Rheinische Post – Düsseldorf Stadt
Missbrauchte Religion
Wenn in einer deutschen Stadt mehr als 1000 Männer auf die Straße gehen und mit Wut und Hass in der Stimme ein Kalifat fordern, also einen islamischen Gottesstaat, dann sollten Politiker aller Couleur vor allem eines bitte nicht mehr tun: wegschauen. Denn was am Samstag in Hamburg passiert ist, hat eine neue, äußerst beunruhigende Qualität: Ein erst vor wenigen Jahren zum Islam konvertierter Mann, in Deutschland aufgewachsen, hetzt in einer Art und Weise gegen Politiker und Journalisten, wie man es ansonsten eher von rechtsextremen Aufmärschen kennt. Der Slogan der Demonstration, zu der die vor allem im Internet agierende Gruppe „Muslim Interaktiv“aufgerufen hatte, war: „So gehorche nicht den Lügnern“.
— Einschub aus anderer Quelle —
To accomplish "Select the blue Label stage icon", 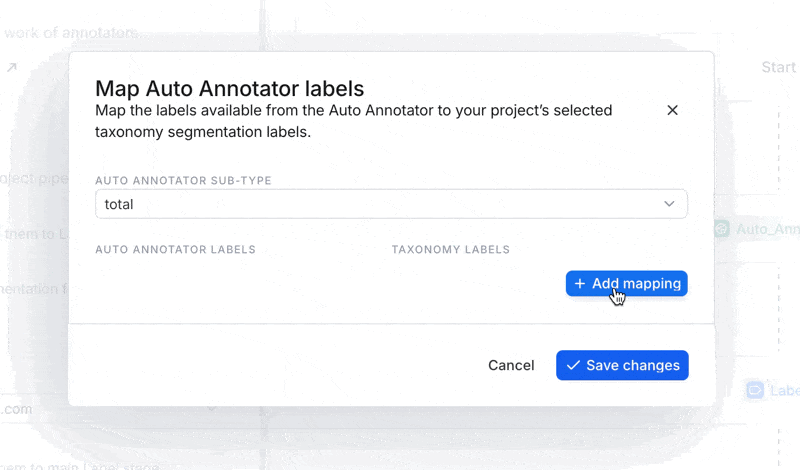I will [x=755, y=390].
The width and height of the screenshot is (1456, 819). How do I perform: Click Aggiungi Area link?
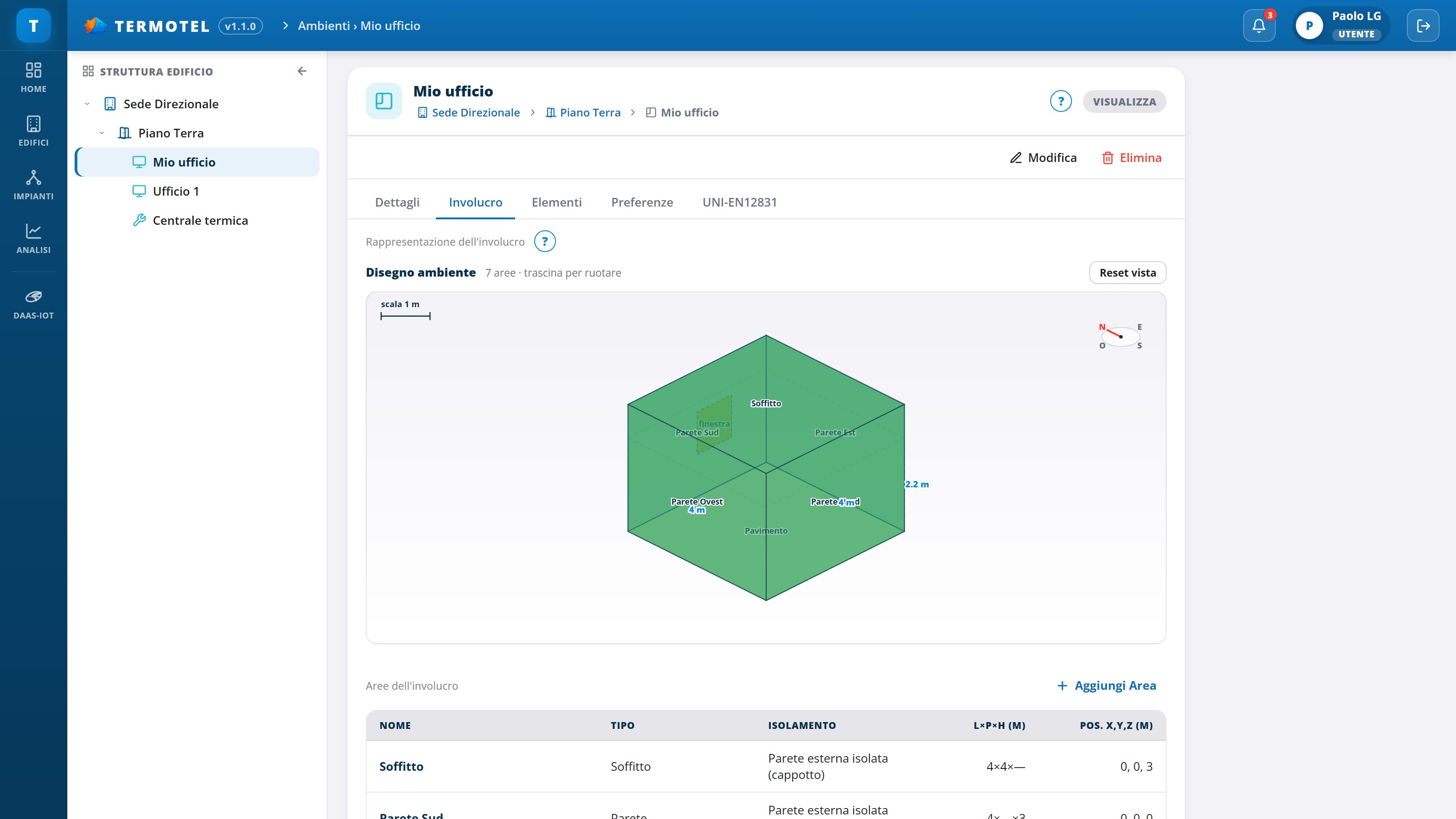click(x=1106, y=686)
Politiker sollten jetzt nicht den Fehler machen und eine neue Debatte über Muslime beginnen. Denn islamische Kultur und Regeln spielten auf dieser Demo und in den Online-clips von „Muslim Interaktiv“keine wirkliche Rolle, trotz der häufigen religiösen Rufe und der plakativen Forderung, die Demokratie hierzulande durch ein Kalifat zu ersetzen. Religion wird hier vor allem als Ersatzidentität missbraucht, als Seelentröster bei Kränkungen, bei Zurückweisungen und gegen das Gefühl, Bürger zweiter Klasse zu sein.
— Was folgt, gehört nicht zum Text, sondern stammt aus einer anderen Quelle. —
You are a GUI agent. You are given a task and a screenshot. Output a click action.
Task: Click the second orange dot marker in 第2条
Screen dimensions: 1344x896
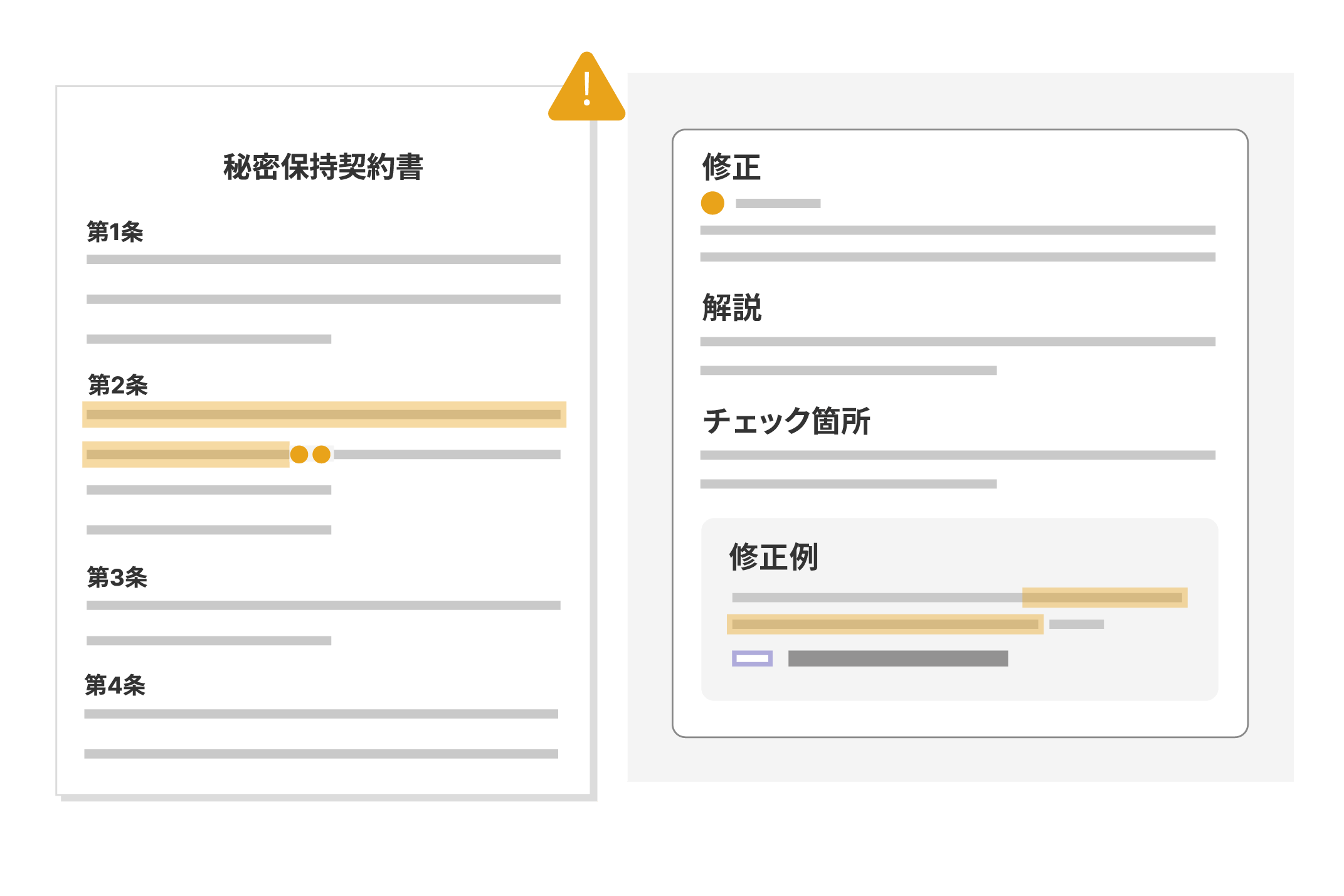tap(322, 455)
Schaut man sich den Auftritt dieser relativ neuen Islamisten im Internet an, wird klar, dass man es mit einer anderen Kategorie als bisher zu tun hat: Sie sind jung, meist männlich, in Deutschland geboren und sozialisiert. Sie stellen eine besondere Gefahr dar, auf die viele noch nicht vorbereitet sind: weder in der Schule noch im Alltag oder in den Sicherheitsbehörden. Nötig ist eine ehrliche Debatte, in der vor allem moderate Muslime das Wort ergreifen sollten. Wer differenziert diskutiert, darf nicht als Rassist beschimpft werden. Den Rassismusvorwurf hat auch „Muslim Interaktiv“schon entdeckt – und weiß ihn geschickt zu nutzen.